- **Prompt A**
In the birding comment, what does a visitor have to do before coming?
- **Prompt B**
Decide whether each statement agrees with the birding comment. Give yes or no for each one, and quote the words of the comment that decide it.
(i) Visitors need to contact the writer to arrange a visit.
(ii) The writer says birds keep to what range maps show.
(iii) The writer enjoys seeing birding friends at home rather than only at conferences.
- **Prompt C**
Rewrite everything from "Birding is such" down to "sharing your knowledge!" in the birding comment, putting "feathers" in place of "wings".

- **Text**
Thanks Mitch, so it remains hard to do in Texas? One of our visitors asked this question and we have been trying to find the answer since them and lots of major birders trying to figure it out while visiting. It is such fun to have fun birds and get to see our birding friends here, instead at conferences. It is great fun to share! Come visit some time—you have to contact me to make arrangements, so that I can get you through the gate.
Birding is such fun—you never know what might show up & they have wings and like I like to say, they don’t read the books on rangemaps!
I love hearing from all of you—thank you for sharing your knowledge!

- **Records supplied**
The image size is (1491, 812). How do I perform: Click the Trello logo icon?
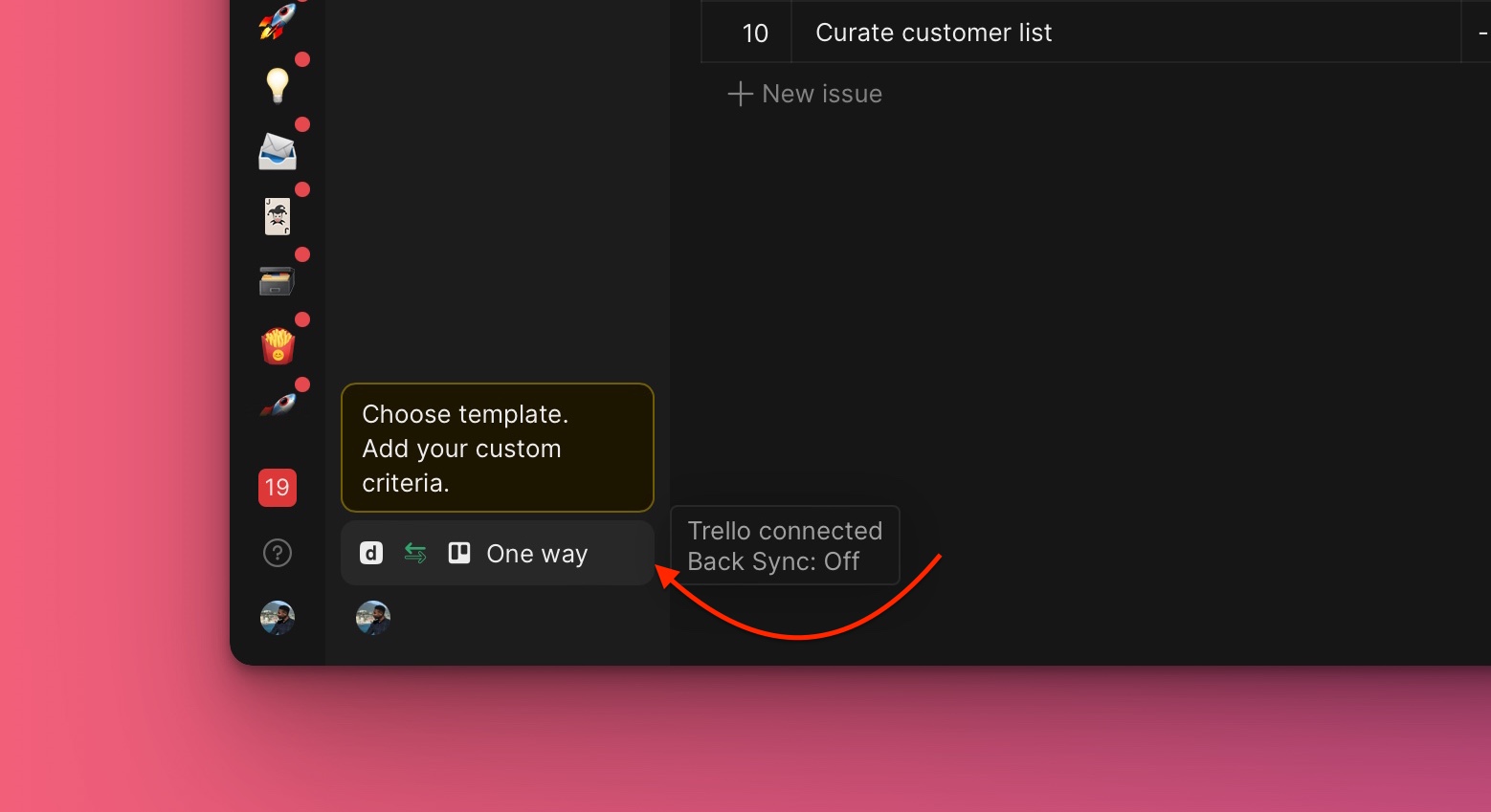click(459, 553)
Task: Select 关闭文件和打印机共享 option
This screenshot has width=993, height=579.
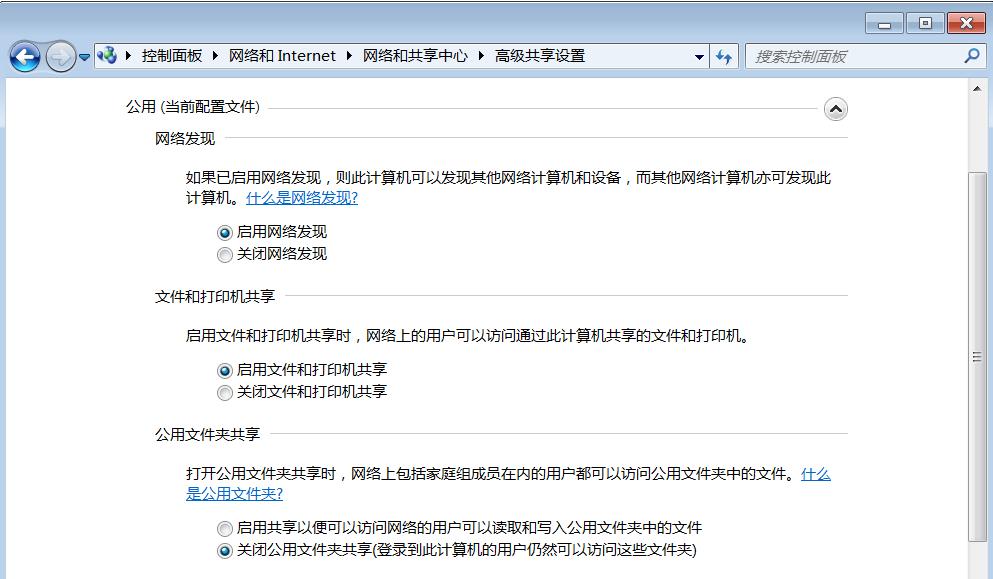Action: click(224, 393)
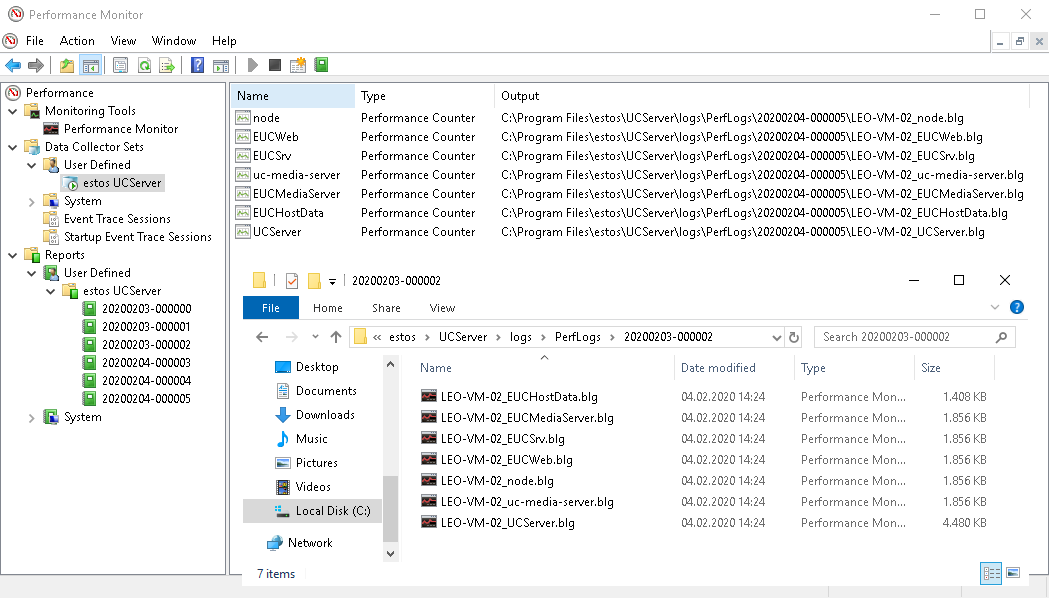Open the Action menu

(77, 41)
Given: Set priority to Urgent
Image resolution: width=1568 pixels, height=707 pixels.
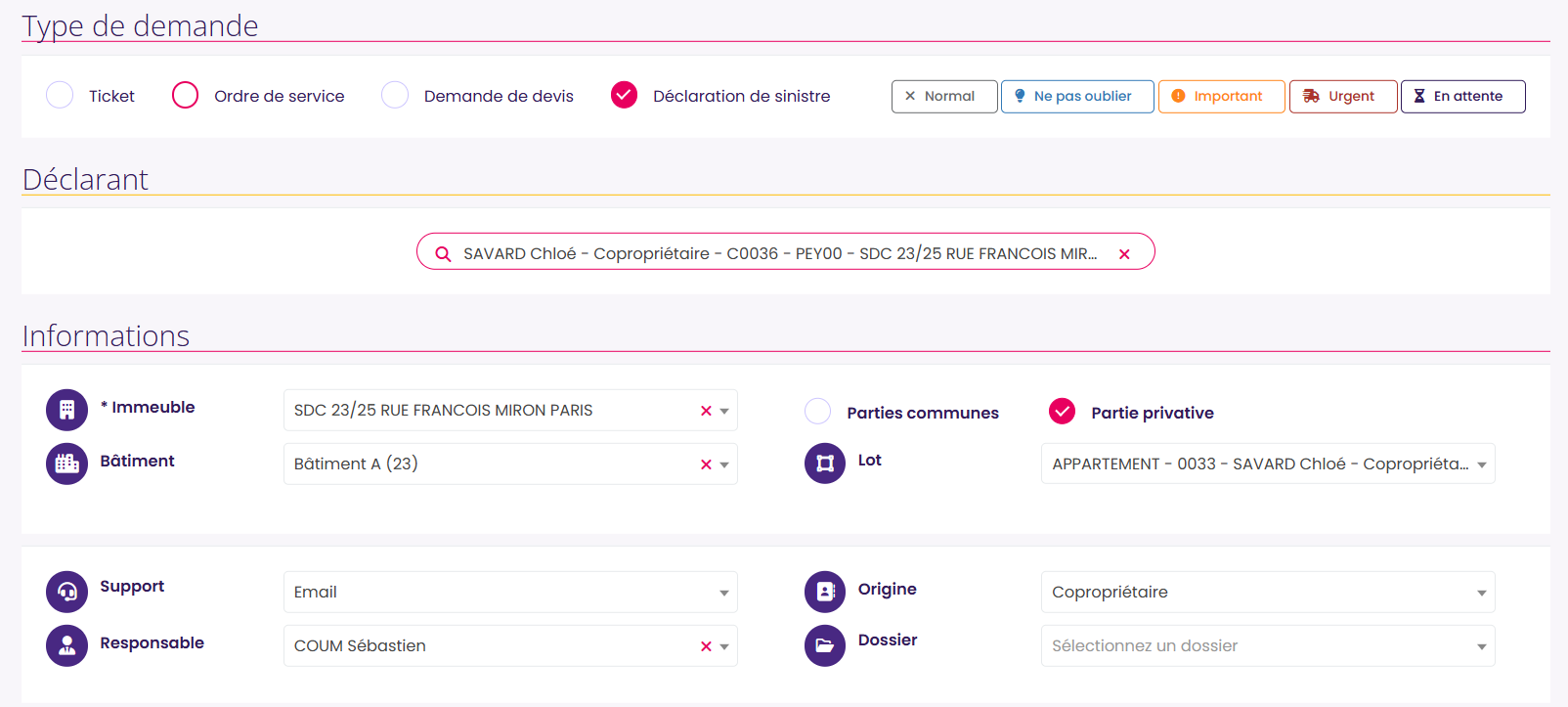Looking at the screenshot, I should click(1343, 97).
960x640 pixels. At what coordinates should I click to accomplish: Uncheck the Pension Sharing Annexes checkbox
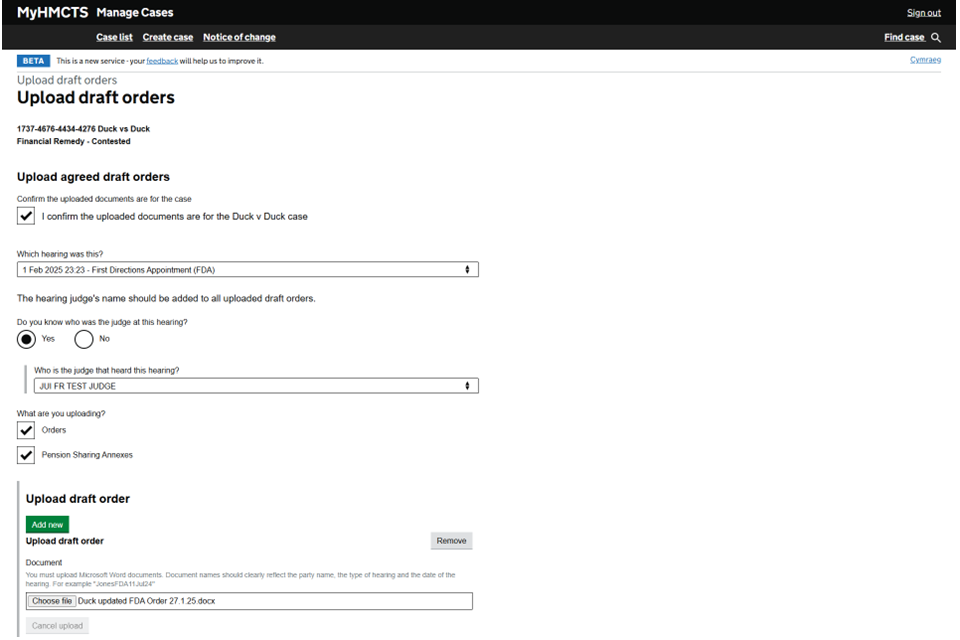(x=27, y=455)
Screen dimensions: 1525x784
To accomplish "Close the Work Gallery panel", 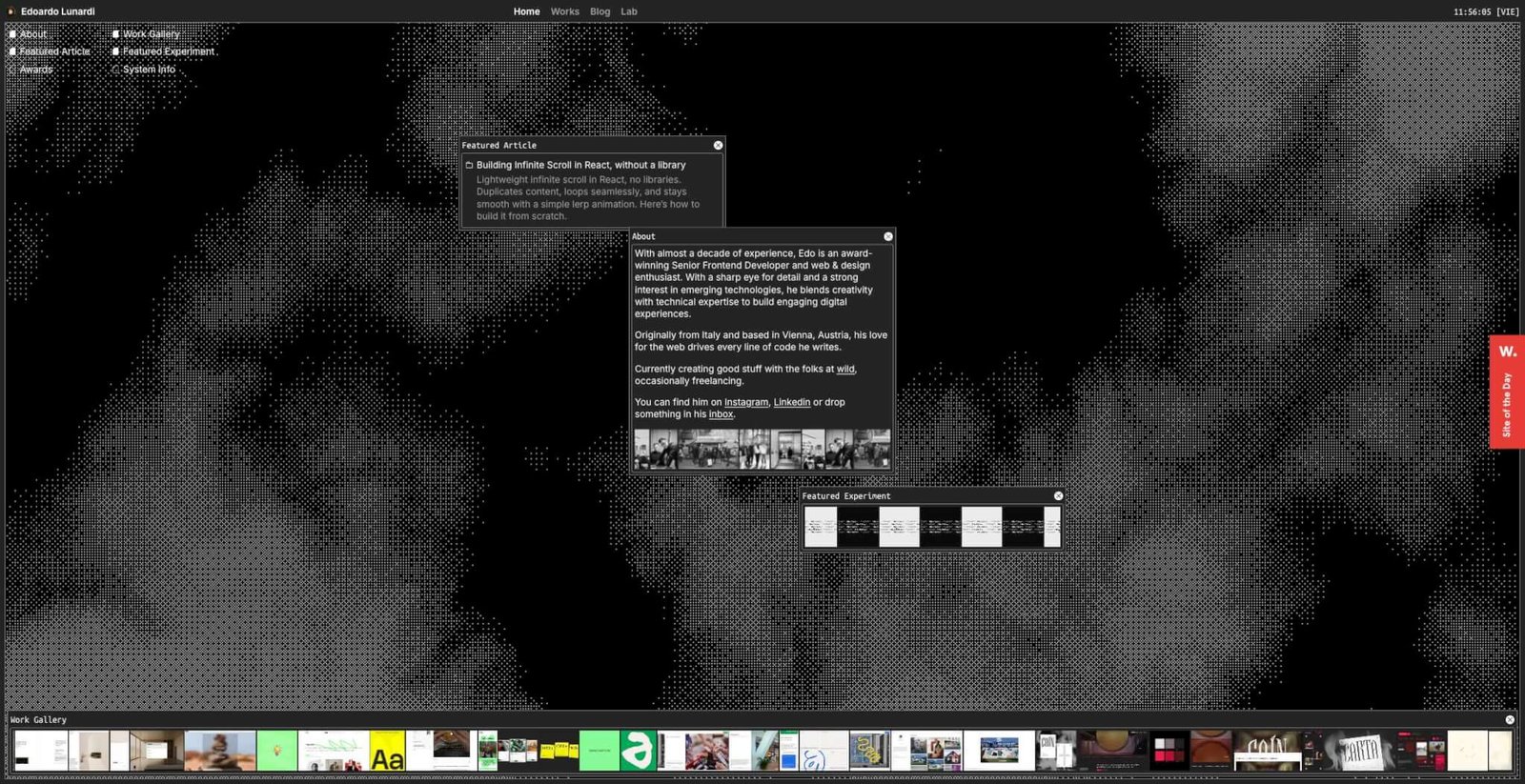I will [1510, 720].
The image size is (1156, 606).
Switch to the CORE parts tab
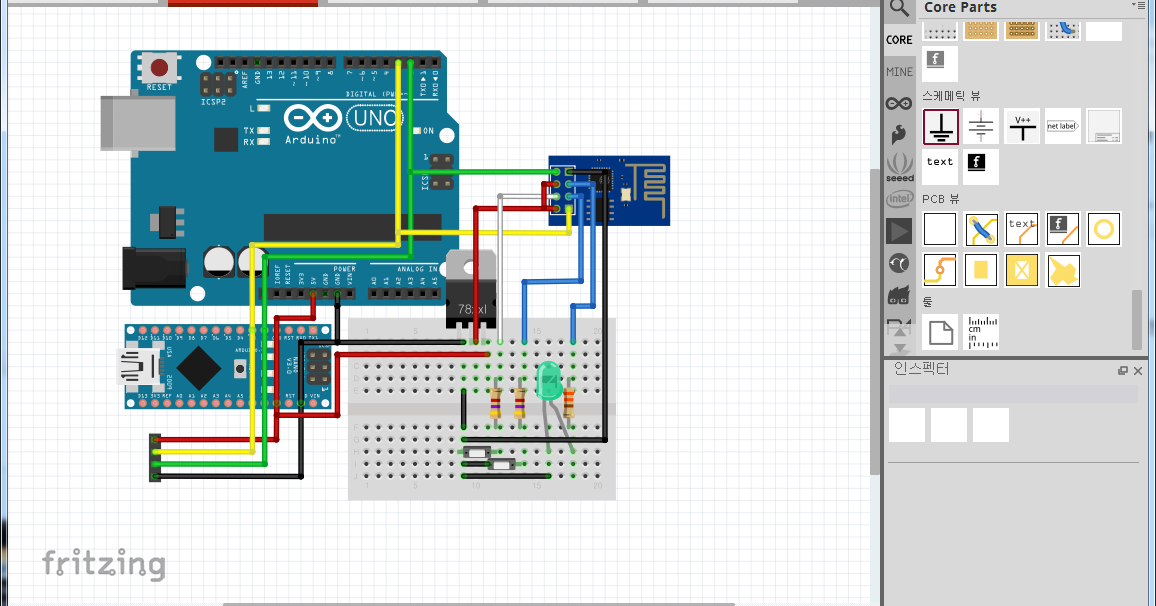[898, 38]
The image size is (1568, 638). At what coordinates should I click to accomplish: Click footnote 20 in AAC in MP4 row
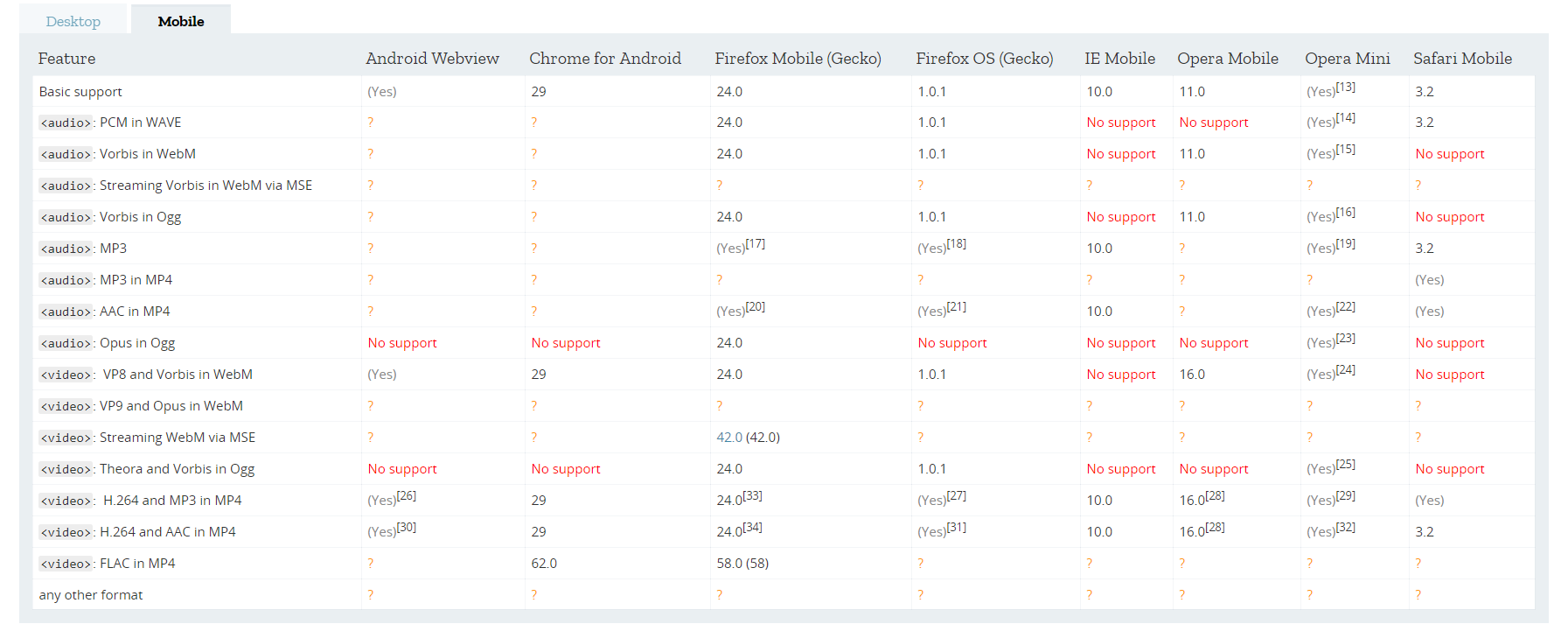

- **Task output A**
Contact the writer to make arrangements, so the writer can get the visitor through the gate.

- **Task output B**
(i) Yes: "you have to contact me to make arrangements"
(ii) No: "they don’t read the books on rangemaps!"
(iii) Yes: "get to see our birding friends here, instead at conferences"

- **Task output C**
Birding is such fun—you never know what might show up & they have feathers and like I like to say, they don’t read the books on rangemaps!
I love hearing from all of you—thank you for sharing your knowledge!